##### ТЕКСТ УПРАЖНЕНИЯ

Сейчас мы готовим выставки в рамках перекрестных годов культуры – в конце года в лондонском Музее космонавтики открываем экспозицию «Рождение космической эры» – начиная с философии Николая Федорова через идеи Циолковского и до сегодняшнего дня. Делаем несколько проектов в рамках Года туризма России–Италии, и в сентябре мы открываем выставку «Андреа Палладио и Россия. От барокко до модернизма» в Музее Коррер на площади Сан-Марко, с которой виден остров Сан-Джорджо Маджоре с церковью Палладио. Курирует ее Аркадий Ипполитов, и мы хотим показать, что Палладио – это не просто неопалладианство XVIII века, а вечный герой для русских архитекторов, и что увлечение его идеями привело к рождению дворянской русской усадьбы, которая почему-то часто считается сугубо российским изобретением, а на самом деле в основе – либо Вилла Ротонда, либо другие вариации на тему Палладио. Мы сделали мультимедийный проект, показывающий, как, например, из Виллы Ротонда рождается Святая София Чарльза Камерона в Царском Селе или как из Лоджии дель Капитанио появляется Дом Жолтовского на Моховой. И важно, что в это же время в Венеции еще будет идти архитектурная биеннале.
– Что цепляется за основной проект Архитектурной биеннале, который мало того что сам сделан энциклопедией архитектурных форм, так там еще, естественно, не обошлось без упоминания Палладио.

##########
##### СПИСОК ЗАПИСЕЙ

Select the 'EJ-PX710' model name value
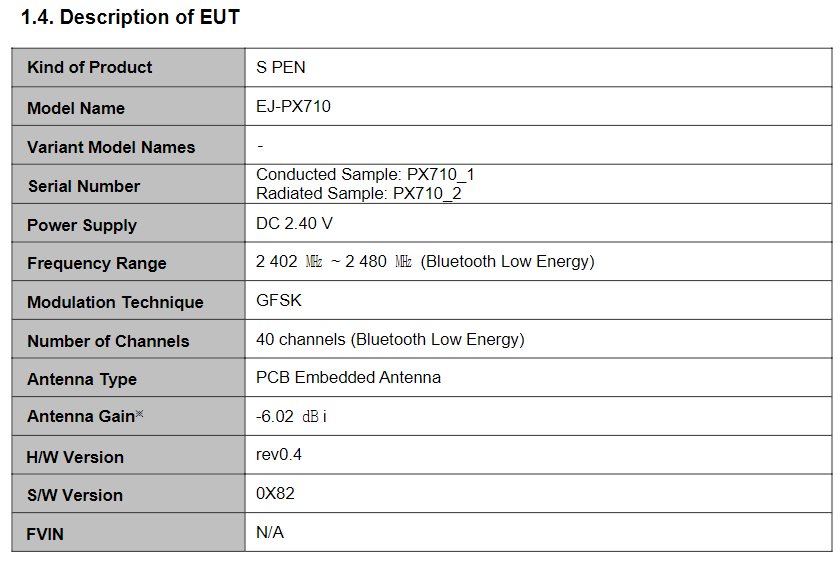The height and width of the screenshot is (571, 840). (293, 106)
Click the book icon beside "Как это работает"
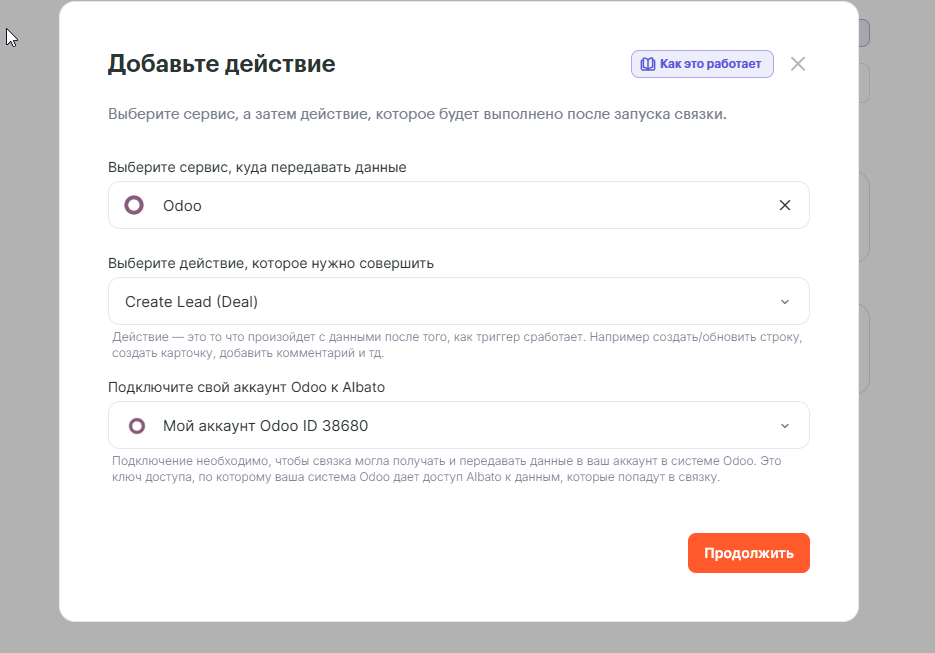 648,64
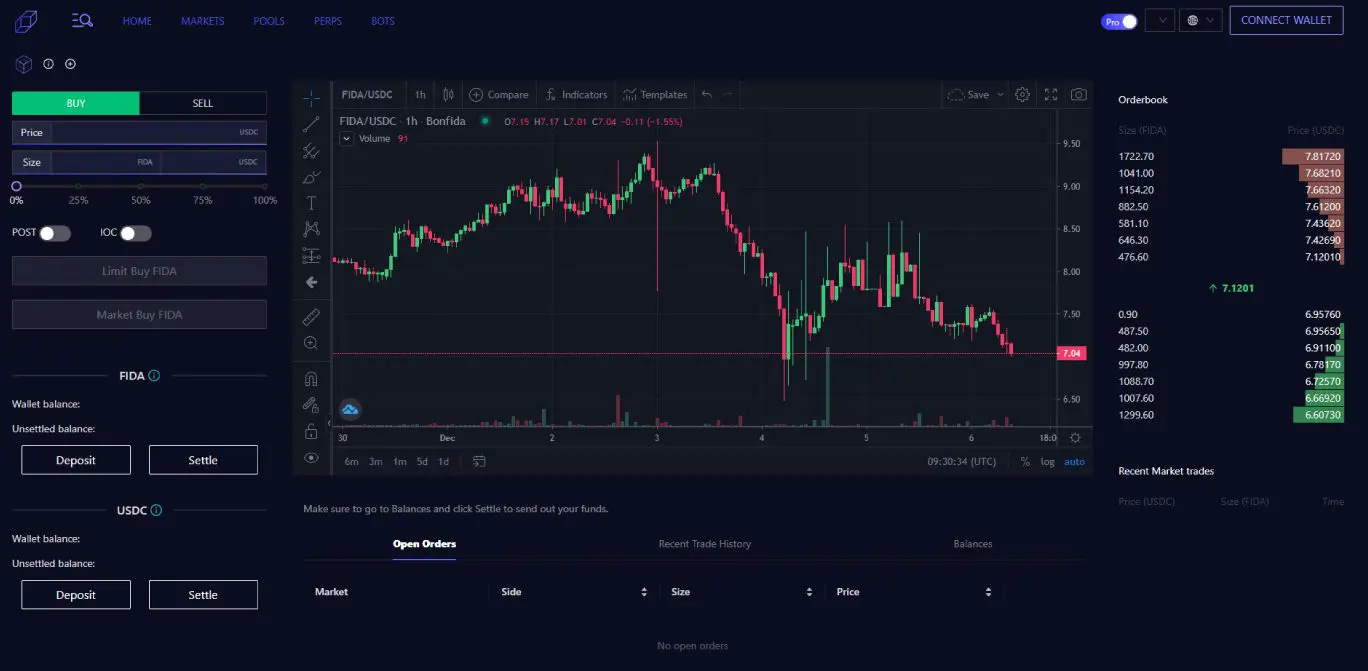The width and height of the screenshot is (1368, 671).
Task: Switch to Recent Trade History tab
Action: pyautogui.click(x=704, y=544)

##########

§ **ЧТО НУЖНО СДЕЛАТЬ**:
**1.** Сократите абзац текста о выставках, который начинается словами «Сейчас мы готовим выставки», и сохраните его основные факты.
**2.** Напишите продолжение текста о выставках, начиная сразу после его последнего предложения.
Записи взяты из другого источника.

§ **ОТВЕТЫ ПО ЗАДАНИЯМ**:
**1.** Выставки готовятся в рамках перекрестных годов культуры. В конце года в лондонском Музее космонавтики откроется экспозиция «Рождение космической эры»: от философии Николая Федорова через идеи Циолковского до наших дней. В рамках Года туризма России–Италии в сентябре в Музее Коррер на площади Сан-Марко откроется выставка «Андреа Палладио и Россия. От барокко до модернизма». Ее куратор — Аркадий Ипполитов. Выставка должна показать, что Палладио — вечный герой русских архитекторов и что из увлечения его идеями родилась дворянская русская усадьба, в основе которой лежит Вилла Ротонда или другие вариации на тему Палладио. Мультимедийный проект показывает, как из Виллы Ротонда рождается Святая София Чарльза Камерона в Царском Селе, а из Лоджии дель Капитанио — Дом Жолтовского на Моховой. В это же время в Венеции будет идти архитектурная биеннале.

**2.**
– Конечно – его «Четырех книг об архитектуре». У нас будет несколько главных героев, в том числе Жолтовский, у которого всю жизнь в квартире висел купленный в Италии в 1912-м портрет Палладио, потому что увлечение им сопровождало советского архитектора всю жизнь. В ноябре в Женеве мы открываем выставку «Русская Швейцария» к 200-летию установления дипотношений и в рамках Года Россия–Швейцария. Проект о том, чем была Швейцария для русских начиная с XVIII века и Карамзина, как потом она была горнилом революции, поскольку принимала всех инакомыслящих, а в 1920–30-е стала прибежищем таких интеллектуалов, как Рахманинов и Набоков. А в Музей иконы во Франкфурте в рамках Года русского языка и литературы в Германии мы везем «Шедевры русского Севера», иконы и рукописи из Кирилло-Белозерского монастыря, из Архангельска, Череповца и Ферапонтово с XIV по XVI век. Что касается московских выставок, главной в 2015-м будет «Победа!» в Историческом музее. Это не будет пунктуальное воссоздание канвы событий, а то, как война и победа отражались в искусстве. Таких крупных выставок не было с 1980-х годов. Кроме того, мы работаем над проектом, посвященным 100-летию выставки «0,10», на которой Малевич повесил в «красном углу» «Черный квадрат». Этот проект в швейцарском Фонде Бейелера соберет из 14 региональных российских музеев вещи, которые выставлялись в 1915-м. А к лету в рамках Года России в Монако мы привезем для Форума Гримальди большое количество работ художников русского авангарда. Еще я только что вернулась из Пекина, и они очень заинтересованы в сотрудничестве, их интересует и Вторая мировая война, и искусство соцреализма – так что будем работать.
– Как политическая ситуация, санкции и, в частности, отмена Года Россия–Польша повлияли на ваши планы?
– Ну, не в такой степени, как можно было предполагать. Как ни странно, с Польшей у нас не было запланировано проектов, вернее, они шли помимо РОСИЗО. Пока отменился только один проект. Причем не столько из-за санкций, сколько из-за того, что в Италии не выделана часть средств на совместные проекты по Году туризма России–Италии. А в силу санкций обращения к спонсорам, которые обычно поддерживают такие проекты, были осложнены. Пока так, но понятно, что в ближайшее время за рубежом будет сложно найти средства на выставки, связанные с Россией.
– Год в новой должности – вы же пришли из Музеев Кремля, где много работали с вещами, а сейчас, насколько я понимаю, это удается делать меньше – этот год принес какие-то разочарования?
– Но я стараюсь оказаться как можно ближе к самим вещам! В моей карьере это год был самым трудным. Когда я пришла в РОСИЗО, в выставочном отделе было два человека. Но мне очень приятно, что к нам пришло много молодых образованных людей. Понятно, и об этом я очень сожалею, у меня не хватает времени их как следует учить, как надо делать выставки. Я всегда любила работать с молодежью, потому что опыт, который у меня есть, можно передать только на практике и из рук в руки.